I ragazzi stanno bene racconta di un matrimonio che si incrina e di incomprensioni sotterranee che emergono, sospinte da un agente esterno di nome Paul.
La mamma casalinga è Jules, post-hippy ambientalista che vorrebbe lavorare ma è indecisa sul come; Nic, medico, è invece il pilastro finanziario e autoritario della famiglia; Paul è l’alternativo piacente allergico alle responsabilità relazionali. Il film insomma non si sottrae da qualche cliché del cinema indie/liberal: famiglia intellettualmente elevata, con almeno un figlio su due più intelligente della media, vs. lavoratore cool (qui ristoratore biologico) che si è fatto da sé. Tuttavia i tre interpreti riescono a dare il giusto spessore ai personaggi: la fisicità nervosa di Julianne Moore, la micromimica di Annette Bening, lo sguardo stralunato e le movenze goffe ma accattivanti di Mark Ruffalo funzionano, coadiuvati da una regia capace di indugiare sui volti e sulle reazioni, in particolare nelle tante scene conviviali.
Altro punto di forza del film è la scrittura, dall’adeguata introduzione dei personaggi (l’interesse di Laser per figure maschili/paterne, l’insicurezza di Jules, la scrupolosità di Nic, le capacità di Joni, il tutto in poche battute all’ora di cena), alle simmetrie nel tratteggio dei figli, entrambi alle prese con amici più o meno affini e con i primi interrogativi sul sesso, alla descrizione degli adulti in crisi.

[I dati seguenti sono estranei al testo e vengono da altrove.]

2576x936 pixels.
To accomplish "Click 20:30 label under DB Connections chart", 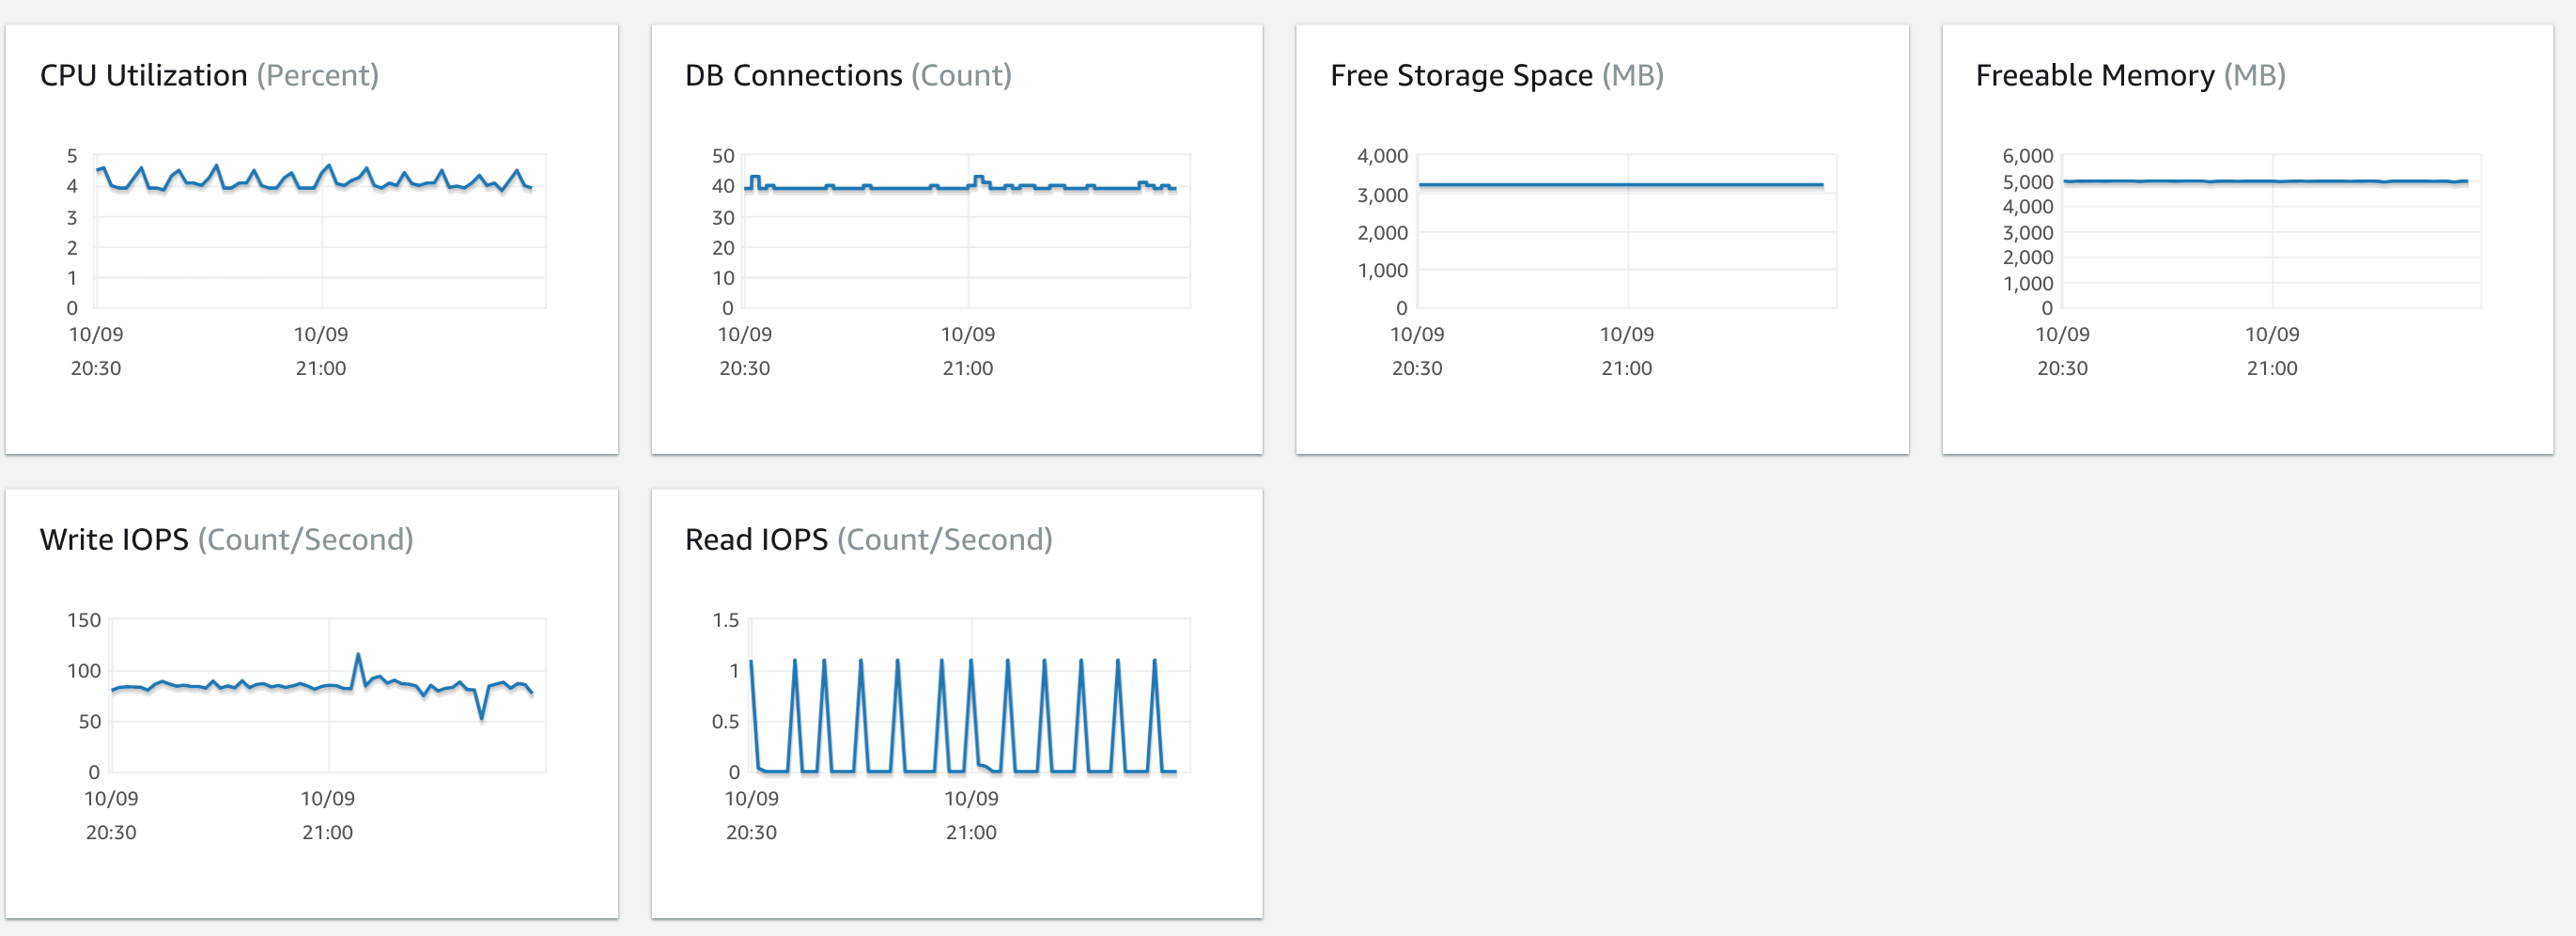I will [744, 368].
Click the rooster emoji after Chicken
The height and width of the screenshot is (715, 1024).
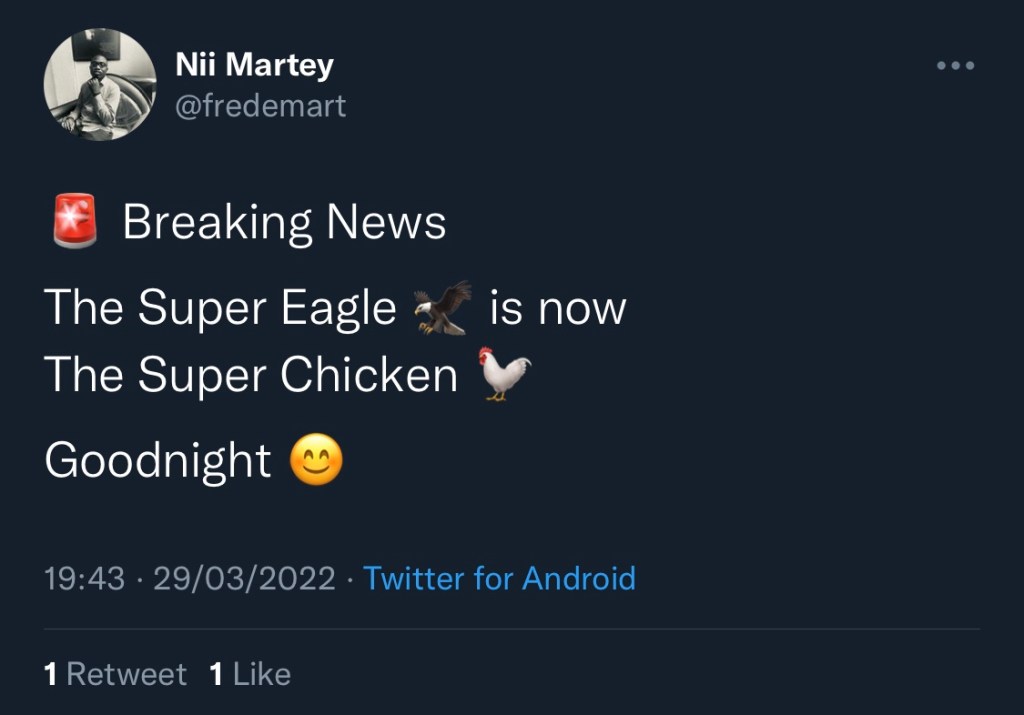click(x=504, y=374)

Apprezzabile il tentativo di mitigare la dicotomia dei ruoli paterno/materno nella coppia gay, da un lato essendo le protagoniste entrambe madri, dall’altro tramite una sorta di “femminilizzazione” di Nic (ad esempio quando, ancora a tavola, improvvisa Blue di Joni Mitchell).
Le difficoltà si affrontano, metabolizzano, superano: fino ad un finale a prima vista normalizzante, ma in realtà scelta insolita proprio perché estromette una parte abitualmente fondamentale dell’equilibrio familiare ordinario.